◆第4回◆ 

憲法と平和主義の歴史
(その1)そもそも憲法とは?

 今回から三回は、憲法と平和主義の歴史について考えてみましょう。人類は、どのようにして憲法と平和主義をかちとってきたのでしょうか? そこには、いかなる理念がこめられているのでしようか?

1.聖徳太子の昔から? 遠山の金さんは?

 みなさんは、「日本最初の憲法は?」と聞かれてどう答えますか。「聖徳太子の十七か条の憲法」という答えは、歴史クイズとしてはありえますが、これを、いまの憲法と同じ性質のものと見ることはできません。したがって、厳密な意味では、答えはNOです。
 というのも、「十七か条の憲法」には、「和をもって貴し」とか、「悪しき懲らし善きを勧める」といった道徳、今で言えば公務員の「倫理綱領」のようなものが掲げられています。この程度のことは、今では憲法で規定すべきことではありません。
「勧善懲悪」モノの時代劇の主人公「遠山の金さん」は、あたかも警察官と検察官と裁判官を兼務しています。これは権力の分立を定めた近代憲法が、そもそも否定しているものです。

2.近代憲法の本質は国家権力への縛り
 それでは、近代的な意味での憲法のエッセンスとは、どのようなものでしょうか。
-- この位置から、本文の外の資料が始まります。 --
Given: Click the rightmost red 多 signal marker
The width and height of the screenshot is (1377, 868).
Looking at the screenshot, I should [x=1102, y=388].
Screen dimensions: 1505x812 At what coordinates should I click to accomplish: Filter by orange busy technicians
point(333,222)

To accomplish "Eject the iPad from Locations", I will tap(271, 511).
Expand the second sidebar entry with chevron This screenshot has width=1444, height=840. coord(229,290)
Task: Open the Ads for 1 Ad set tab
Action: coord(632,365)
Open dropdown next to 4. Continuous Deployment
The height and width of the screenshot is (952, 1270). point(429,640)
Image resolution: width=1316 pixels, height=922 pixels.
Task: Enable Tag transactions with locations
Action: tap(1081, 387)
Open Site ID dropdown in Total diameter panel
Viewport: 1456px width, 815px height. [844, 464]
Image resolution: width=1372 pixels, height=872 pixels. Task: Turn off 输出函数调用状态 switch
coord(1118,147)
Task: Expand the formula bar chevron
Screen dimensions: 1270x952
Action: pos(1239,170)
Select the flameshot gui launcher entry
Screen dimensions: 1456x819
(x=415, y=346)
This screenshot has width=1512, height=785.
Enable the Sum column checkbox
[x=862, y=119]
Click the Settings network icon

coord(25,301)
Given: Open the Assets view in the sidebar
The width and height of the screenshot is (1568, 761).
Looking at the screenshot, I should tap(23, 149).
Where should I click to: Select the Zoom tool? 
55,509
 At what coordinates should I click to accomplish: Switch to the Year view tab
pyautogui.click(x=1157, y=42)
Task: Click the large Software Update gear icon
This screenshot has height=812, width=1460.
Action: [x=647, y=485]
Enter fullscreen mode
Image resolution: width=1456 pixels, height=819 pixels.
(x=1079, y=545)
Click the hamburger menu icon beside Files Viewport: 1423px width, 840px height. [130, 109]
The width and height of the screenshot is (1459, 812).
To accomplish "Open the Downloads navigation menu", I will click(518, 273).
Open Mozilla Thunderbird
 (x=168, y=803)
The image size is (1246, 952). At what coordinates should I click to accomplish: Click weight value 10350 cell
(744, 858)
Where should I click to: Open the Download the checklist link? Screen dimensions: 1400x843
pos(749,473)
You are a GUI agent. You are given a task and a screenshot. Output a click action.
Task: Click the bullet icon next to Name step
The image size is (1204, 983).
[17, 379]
一七八九年のフランス人権宣言は、次のように語っています。
 「権利の保障が確保されず、権力の分立が規定されないすべての社会は、憲法をもつものではない」
 憲法をもっていると言える国とは、人権の保障、そのための権力の分立が憲法の中に盛り込まれている必要があるのです。人権侵害は、国家権力によるものこそが最大・最悪のものになりうる。そうである以上、憲法はまずもって、国家権力が勝手に行使されないように規律することが任務とされたのです。近代憲法は、そうした考え方にもとづいて作られてきました。このことは、次のような日本国憲法の九九条からもうかがえます。
「天皇又は摂政及び国務大臣、国会議員、裁判官その他の公務員は、この憲法を尊重し擁護する義務を負ふ」
 憲法は、ここで書かれている人々が国民の権利を侵害しないように、「国民から国家に向けて」、すなわち国家権力をしばるものとして定められたものなのです。

3.憲法を守る義務は国民にあるのか?
 それでは、国民には、この憲法を守る義務はないのでしょうか。その答えは、YESであると同時にNOです。国民は、先に述べた公務員と同じ意味での「憲法尊重擁護義務」を負うものではありません。この「義務」は、あくまでも「国民に対して公務員が」負うものです。それでは、国民は憲法を守ることとまったく無関係かといえば、そうではありません。日本国憲法は、一二条で次のように定めています。
 「この憲法が国民に保障する自由及び権利は、国民の不断の努力によつて、これを保持しなければならない」
 国民は、憲法が保障する「自由及び権利」を、その「不断の努力」によって守らなければなりません。それでは、それはどうやって守られるのか。それは、国民がこれらの「自由及び権利」を使うことによってです。国民がその権利を使って権力を批判・監視することによって、九九条が定める公務員の「憲法尊重擁護義務」も果たされる状態が生まれるのです。国民が黙っていたら、権力は何をするかわかったものではありません。
 どうでしょう。日本国憲法は、近代立憲主義にしっかりと立脚したよくできた憲法ではありませんか?